Posted: Thu May 16, 2024 6:22 am
by ToushiTime
Retirement is still some way off for me, but this was really interesting:

Many of you have probably read or read about this recent paper by Cederberg et al recommending 100% equities not just before but even after retirement: Beyond the Status Quo: A Critical Assessment of Lifecycle Investment Advice https://papers.ssrn.com/sol3/papers.cfm ... id=4590406

Tyler of PortfolioCharts questioned why that study excluded foreign bonds,
(scroll down to Portfolio Charts vs. Cederberg)
TLDR: the ideal equity weighting after retirement goes down to 60% when including foreign bonds in a portfolio, with the other 40% being bonds and possibly some gold.
https://portfoliocharts.com/charts/glob ... wal-rates/

Automated transcript from a recent podcast interview, including spelling errors from the AI (49 mins into the podcast)
So the interesting thing for me is that one of the first things that I did is I took my settings, I pared it down to the exact same assumptions that we used in the Cederberg study, what they did, at least in the section of the paper, where they found that not just that 100% stocks was correct, but that it specifically found that 35% domestic and “and 65% foreign was the ideal percentage.
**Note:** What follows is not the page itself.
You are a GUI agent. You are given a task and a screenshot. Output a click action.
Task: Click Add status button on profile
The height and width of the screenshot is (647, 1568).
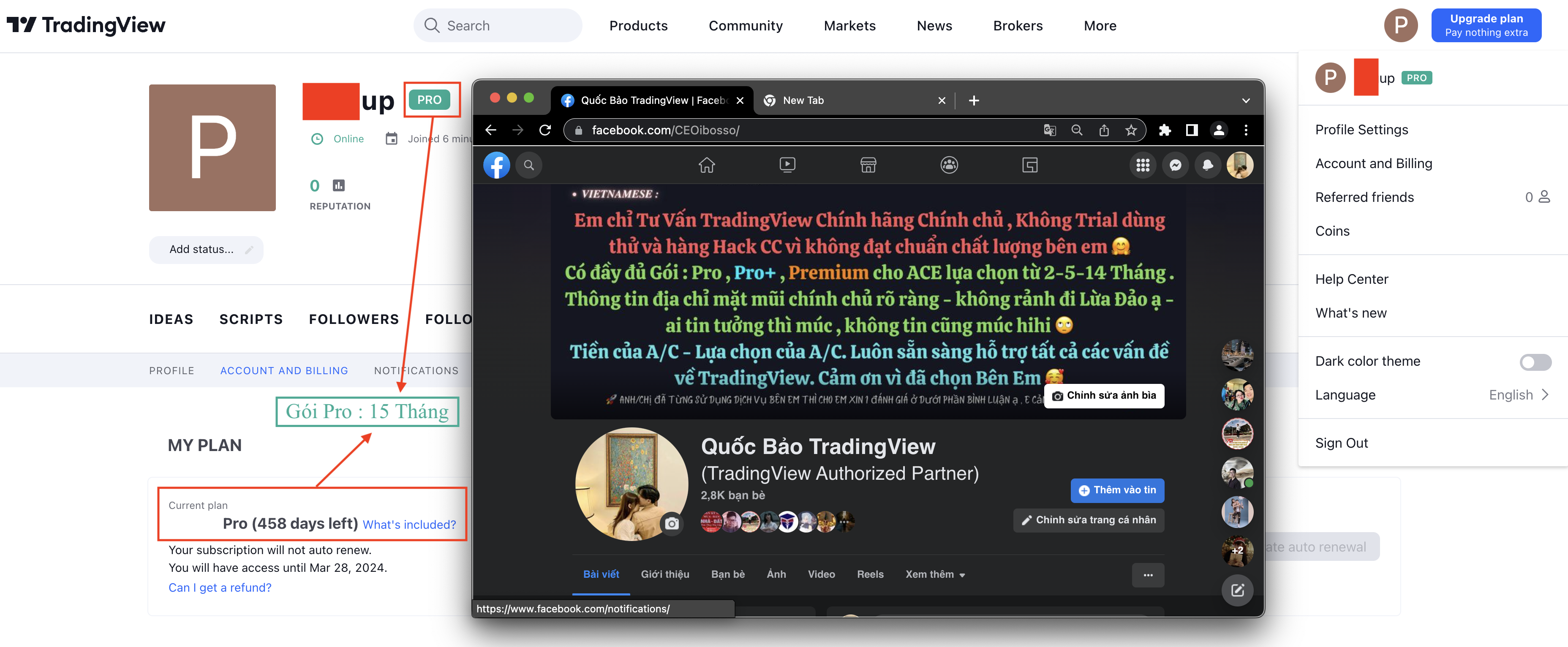coord(205,249)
But they were looking at combinations of domestic stocks, foreign stocks and domestic bonds, those were the three asset options and various percentages.
So I used every country that I had, they had many more than me, but I used my 10, and I used those three assets. And the issue thing to me is that I found is I was able to basically replicate the results. So even using less years of data, but with a similar amount of countries, is that they found that 35% domestic was right.
I also found that 100% stocks overall was the best allocation, but mine was about 20% domestic, but that's close enough, I would say, that was on the margin of error. But the important thing is, I also am able to add more assets to consideration. So if you just add foreign bonds to consideration, which was interestingly excluded from the Cederburg study entirely, then the 100% finding no longer holds.
It goes down to 60% stocks. If you take away the foreign stocks and just leave the domestic stocks and domestic bonds, the ideal portfolio is still not 100% stocks. It's about 60%, I believe
.


So really, while I can replicate their findings, the only way you can really do that is to look at the very worst case scenarios in countries like Spain in the 70s coming out of Francisco Franco, where their currency was having all kinds of problems. And you're restricting your asset options to where you have two domestic things, domestic stocks, domestic bonds, and your only foreign outlet relief valve is foreign stocks. So if you think about in that case, think of it like a pressure cooker, where you really raise the pressure on your portfolio to the worst case scenario you can come out, and the only hole you allow for the steam to escape happens to be foreign stocks. It really shouldn't be a surprise that 100% stocks rises to the top as the best case scenario. But if you open the option field to other assets like foreign bonds or other commodities or cash, then you get very different answers.